Required work.
Give the data again exactly, from its opening line through the line in which "Tutorials and guides (777, 257)" appears.

%%

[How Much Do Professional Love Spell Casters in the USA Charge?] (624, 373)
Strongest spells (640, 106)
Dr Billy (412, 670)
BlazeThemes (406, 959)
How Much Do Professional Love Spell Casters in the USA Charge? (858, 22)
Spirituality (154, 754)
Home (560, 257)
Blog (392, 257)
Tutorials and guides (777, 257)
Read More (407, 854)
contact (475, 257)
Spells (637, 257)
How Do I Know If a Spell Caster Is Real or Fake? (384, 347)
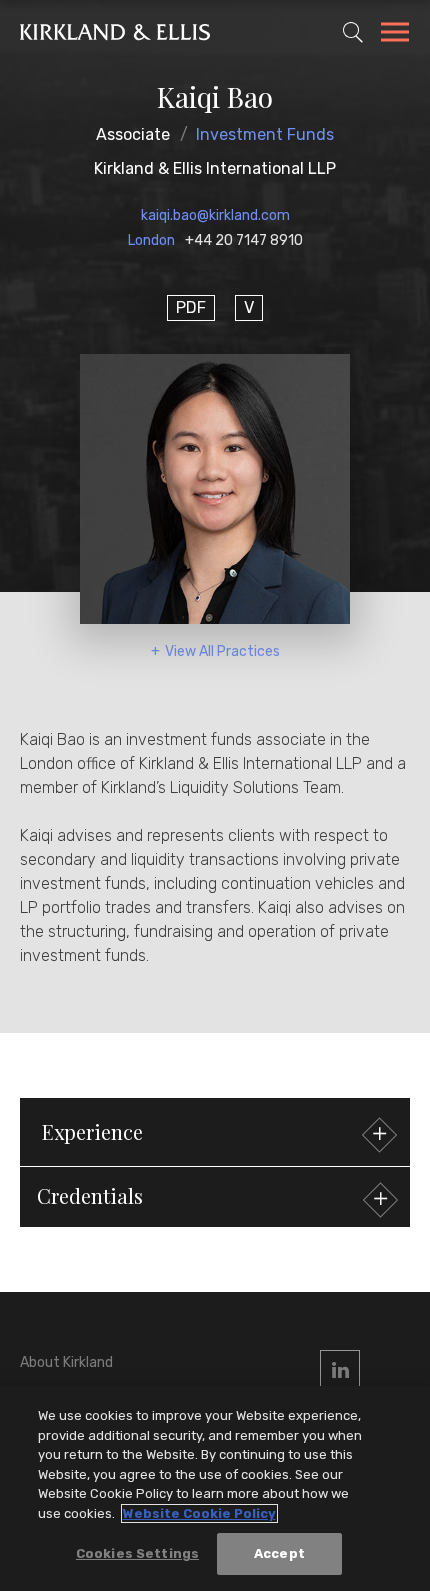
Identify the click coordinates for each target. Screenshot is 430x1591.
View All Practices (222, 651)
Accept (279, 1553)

%%

Written solution.
[How Much Do Professional Love Spell Casters in the USA Charge?] (624, 373)
Strongest spells (640, 106)
Dr Billy (412, 670)
BlazeThemes (406, 959)
How Much Do Professional Love Spell Casters in the USA Charge? (858, 22)
Spirituality (154, 754)
Home (560, 257)
Blog (392, 257)
Tutorials and guides (777, 257)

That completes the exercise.